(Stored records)
┄┄┄┄┄┄┄┄┄┄┄┄┄┄┄┄┄┄┄┄
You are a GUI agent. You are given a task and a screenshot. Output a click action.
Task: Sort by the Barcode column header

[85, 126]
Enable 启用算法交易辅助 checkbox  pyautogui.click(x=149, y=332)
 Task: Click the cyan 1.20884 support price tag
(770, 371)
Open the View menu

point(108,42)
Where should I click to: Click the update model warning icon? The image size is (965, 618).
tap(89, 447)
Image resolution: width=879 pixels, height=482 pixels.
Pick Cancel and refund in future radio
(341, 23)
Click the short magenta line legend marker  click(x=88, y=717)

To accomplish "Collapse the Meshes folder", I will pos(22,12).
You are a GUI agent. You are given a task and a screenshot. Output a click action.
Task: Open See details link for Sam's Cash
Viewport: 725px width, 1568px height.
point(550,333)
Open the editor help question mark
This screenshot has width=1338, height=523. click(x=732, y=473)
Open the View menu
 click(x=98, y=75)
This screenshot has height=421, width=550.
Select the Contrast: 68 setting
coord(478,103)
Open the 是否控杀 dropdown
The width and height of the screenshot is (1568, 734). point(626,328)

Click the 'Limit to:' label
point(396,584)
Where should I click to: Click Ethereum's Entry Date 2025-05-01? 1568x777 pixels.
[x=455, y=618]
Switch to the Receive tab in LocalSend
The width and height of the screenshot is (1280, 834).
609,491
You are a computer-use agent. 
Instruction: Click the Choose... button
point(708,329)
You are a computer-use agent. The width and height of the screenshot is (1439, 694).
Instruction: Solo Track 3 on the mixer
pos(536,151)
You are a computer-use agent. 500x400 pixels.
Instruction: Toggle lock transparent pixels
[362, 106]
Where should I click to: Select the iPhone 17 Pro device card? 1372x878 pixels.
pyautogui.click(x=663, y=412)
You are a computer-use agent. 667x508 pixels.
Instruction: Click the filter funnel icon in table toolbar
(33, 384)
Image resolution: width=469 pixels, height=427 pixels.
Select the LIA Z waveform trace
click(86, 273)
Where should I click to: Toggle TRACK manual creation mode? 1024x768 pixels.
┄┄┄┄┄┄┄┄┄┄┄┄┄┄┄┄┄┄┄┄
• **Problem to solve**:
Every line of the data above belongs in the answer, unchanged.

• **Response for this exercise**:
You are a GUI agent. You are given a task and a screenshot. Output a click action.
Task: Sort by the Barcode column header

[85, 126]
Enable 启用算法交易辅助 checkbox  pyautogui.click(x=149, y=332)
 Task: Click the cyan 1.20884 support price tag
(770, 371)
Open the View menu

point(108,42)
Where should I click to: Click the update model warning icon? The image size is (965, 618).
tap(89, 447)
Image resolution: width=879 pixels, height=482 pixels.
Pick Cancel and refund in future radio
(341, 23)
Click the short magenta line legend marker  click(x=88, y=717)

To accomplish "Collapse the Meshes folder", I will pos(22,12).
You are a GUI agent. You are given a task and a screenshot. Output a click action.
Task: Open See details link for Sam's Cash
Viewport: 725px width, 1568px height.
point(550,333)
Open the editor help question mark
This screenshot has width=1338, height=523. click(x=732, y=473)
Open the View menu
 click(x=98, y=75)
This screenshot has height=421, width=550.
Select the Contrast: 68 setting
coord(478,103)
Open the 是否控杀 dropdown
The width and height of the screenshot is (1568, 734). point(626,328)

Click the 'Limit to:' label
point(396,584)
Where should I click to: Click Ethereum's Entry Date 2025-05-01? 1568x777 pixels.
[x=455, y=618]
Switch to the Receive tab in LocalSend
The width and height of the screenshot is (1280, 834).
609,491
You are a computer-use agent. 
Instruction: Click the Choose... button
point(708,329)
You are a computer-use agent. The width and height of the screenshot is (1439, 694).
Instruction: Solo Track 3 on the mixer
pos(536,151)
You are a computer-use agent. 500x400 pixels.
Instruction: Toggle lock transparent pixels
[362, 106]
Where should I click to: Select the iPhone 17 Pro device card? 1372x878 pixels.
pyautogui.click(x=663, y=412)
You are a computer-use agent. 667x508 pixels.
Instruction: Click the filter funnel icon in table toolbar
(33, 384)
Image resolution: width=469 pixels, height=427 pixels.
Select the LIA Z waveform trace
click(86, 273)
Where should I click to: Toggle TRACK manual creation mode? 1024x768 pixels.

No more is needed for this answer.